Section 69: Proof where no attesting witness found.—
If no such attesting witness can be found, or if the document purports to have been executed in the United Kingdom, it must be proved that the attestation of one attesting witness at least is in his handwriting, and that the signature of the person executing the document is in the handwriting of that person.
Section 70: Admission of execution by party to attested document.—
The admission of a party to an attested document of its execution by himself shall be sufficient proof of its execution as against him, though it be a document required by law to be attested.
Section 71: Proof when attesting witness denies the execution.—
If the attesting witness denies or does not recollect the execution of the document, its execution may be proved by other evidence.
Section 72: Proof of document not required by law to be attested.—
An attested document not required by law to be attested may be proved as if it was unattested.
Section 73: Comparison of signature, writing or seal with others admitted or proved—
In order to ascertain whether a signature, writing, or seal is that of the person by whom it purports to have been written or made, any signature, writing or seal admitted or proved to the satisfaction of the Court to have been written or made by that person may be compared with the one which is to be proved, although that signature, writing, or seal has not been produced or proved for any other purpose.
The Court may direct any person present in Court to write any words or figures for the purpose of enabling the Court to compare the words or figures so written with any words or figures alleged to have been written by such person.

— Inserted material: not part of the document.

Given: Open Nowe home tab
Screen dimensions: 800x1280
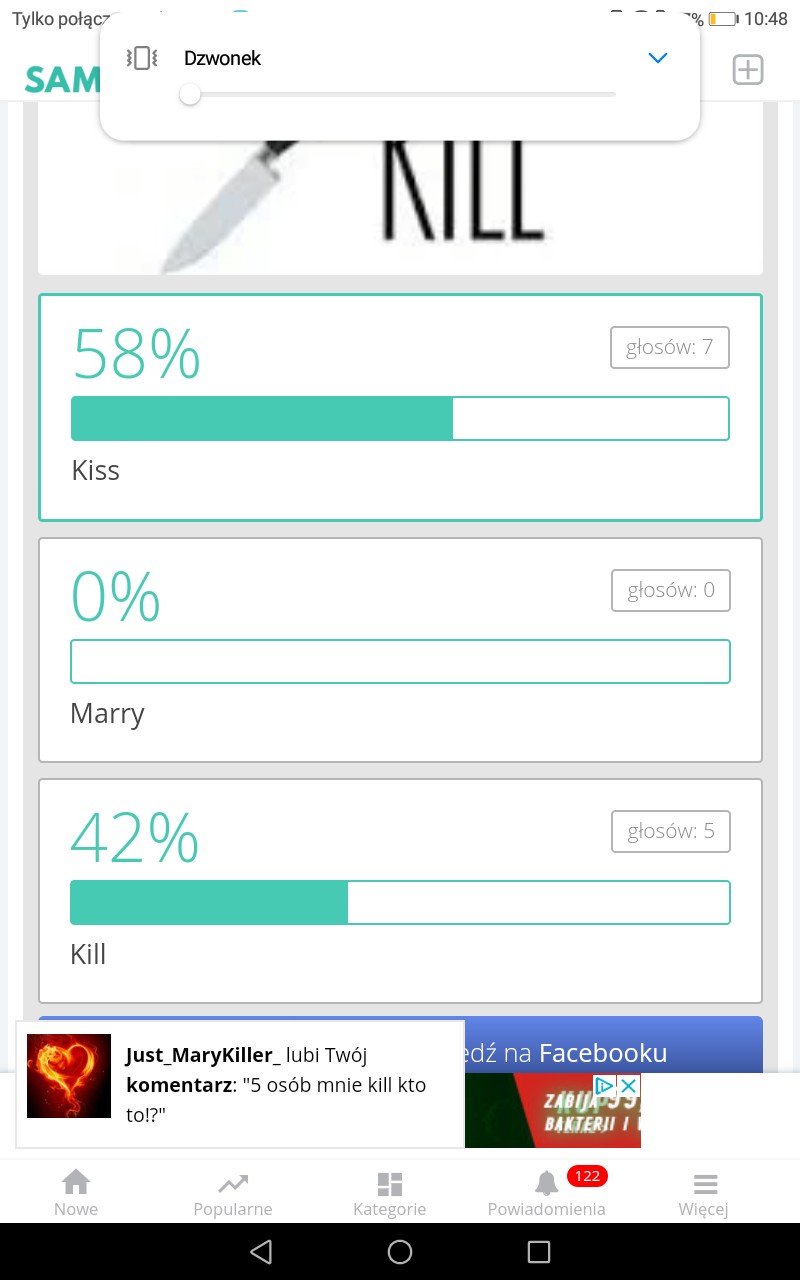Looking at the screenshot, I should click(x=76, y=1193).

This section applies also, with any necessary modifications, to finger-impressions.
Section 73-A: Proof as to verification of digital signature—
In order to ascertain whether a digital signature is that of the person by whom it purports to have been affixed, the Court may direct—
(a) that person or the Controller or the Certifying Authority to produce the Digital Signature Certificate;
(b) any other person to apply the public key listed in the Digital Signature Certificate and verify the digital signature purported to have been affixed by that person.

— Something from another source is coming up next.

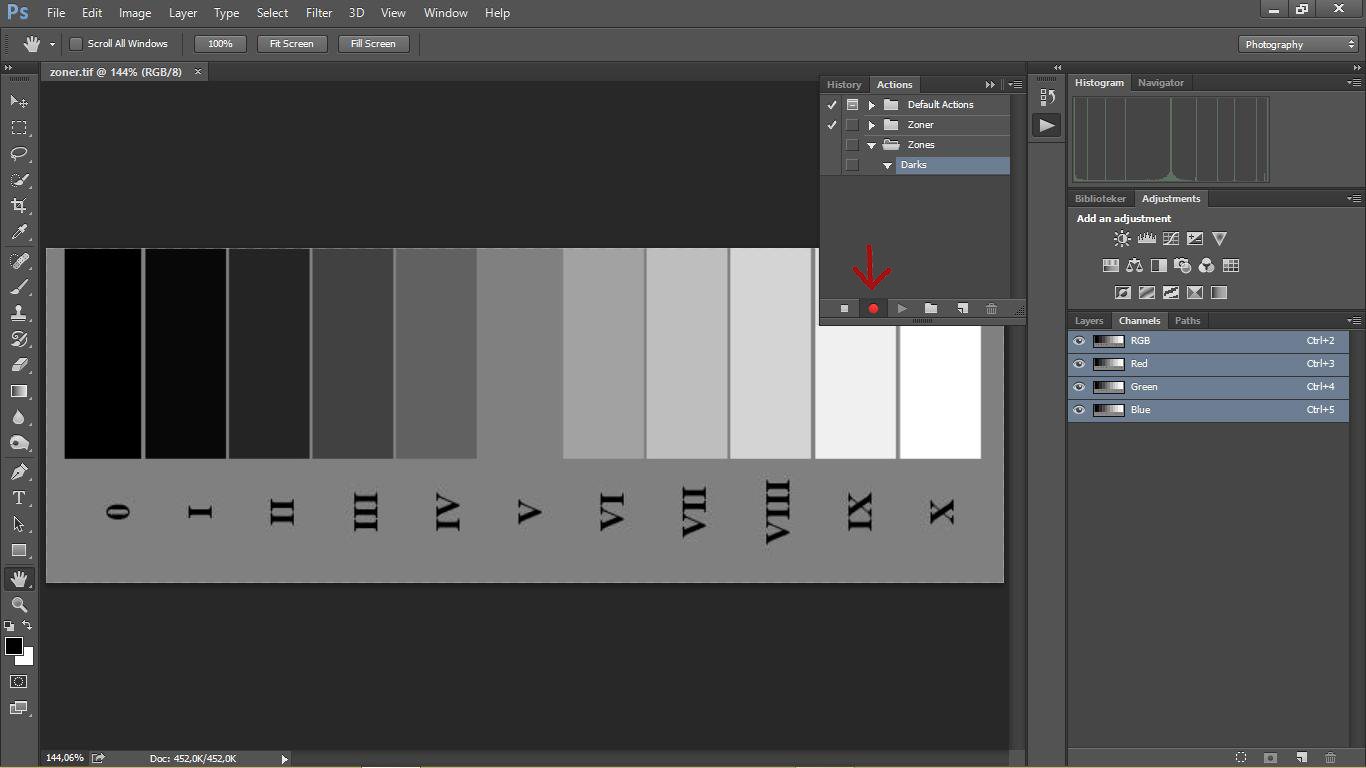Click the Delete action trash icon
The height and width of the screenshot is (768, 1366).
coord(991,309)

Explanation—For the purposes of this section, “Controller” means the Controller appointed under sub-section (1) of Section 17 of the Information Technology Act, 2000.
IMPORTANT CASE LAWS
1. Registered Document proof :
Om Prakash v. Shanti Devi, (2015) 4 SCC 601 : “…..registration of documents does not per se, ipso facto, render it impervious to challenge or and make its reception automatic in curial proceedings……”
2. Admissibility of Xerox Copies :
Ram Suresh Singh v. Prabhat Singh, (2009) 6 SCC 681 : “………We may not consider the certificate granted by the Principal of the latter school as only a xerox copy thereof was filed inasmuch as the original having not been produced, the same was inadmissible in evidence………”

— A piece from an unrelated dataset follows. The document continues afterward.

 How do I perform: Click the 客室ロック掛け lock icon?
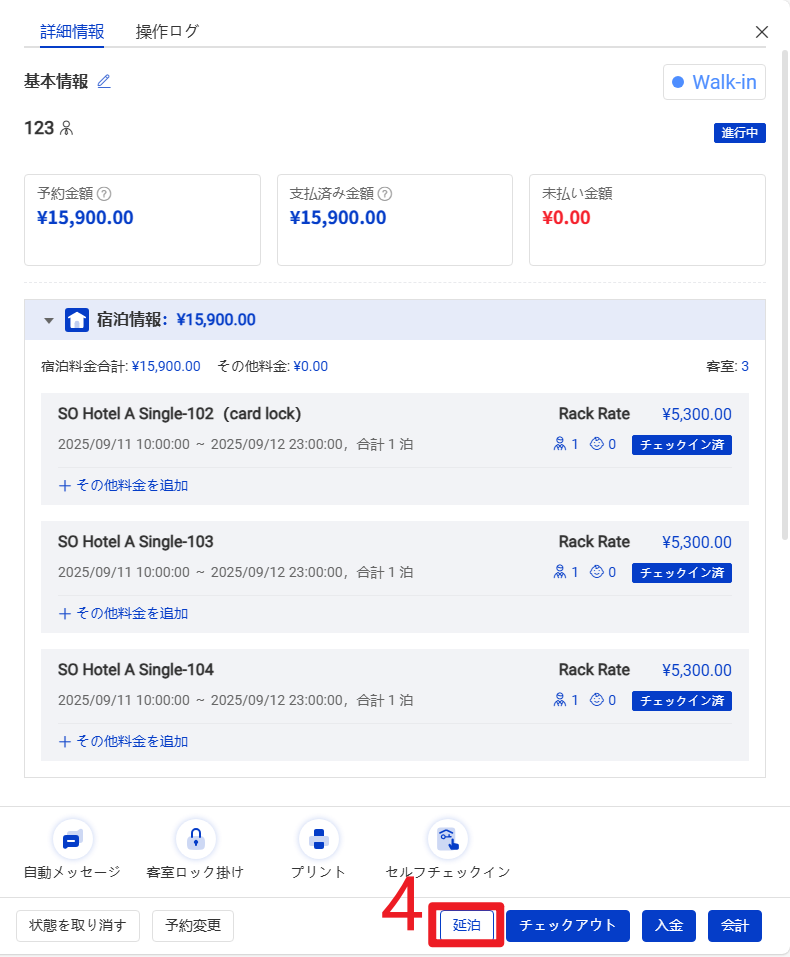[x=195, y=840]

3. Safeguards under Section 65-B and their necessity:
Anvar P.V. v. P.K. Basheer, (2014) 10 SCC 473 : “It is further clarified that the person need only to state in the certificate that the same is to the best of his knowledge and belief. Most importantly, such a certificate must accompany the electronic record like computer printout, compact disc (CD), video compact disc (VCD), pen drive, etc., pertaining to which a statement is sought to be given in evidence, when the same is produced in evidence. All these safeguards are taken to ensure the source and authenticity, which are the two hallmarks pertaining to electronic record sought to be used as evidence. Electronic records being more susceptible to tampering, alteration, transposition, excision, etc. without such safeguards, the whole trial based on proof of electronic records can lead to travesty of justice.”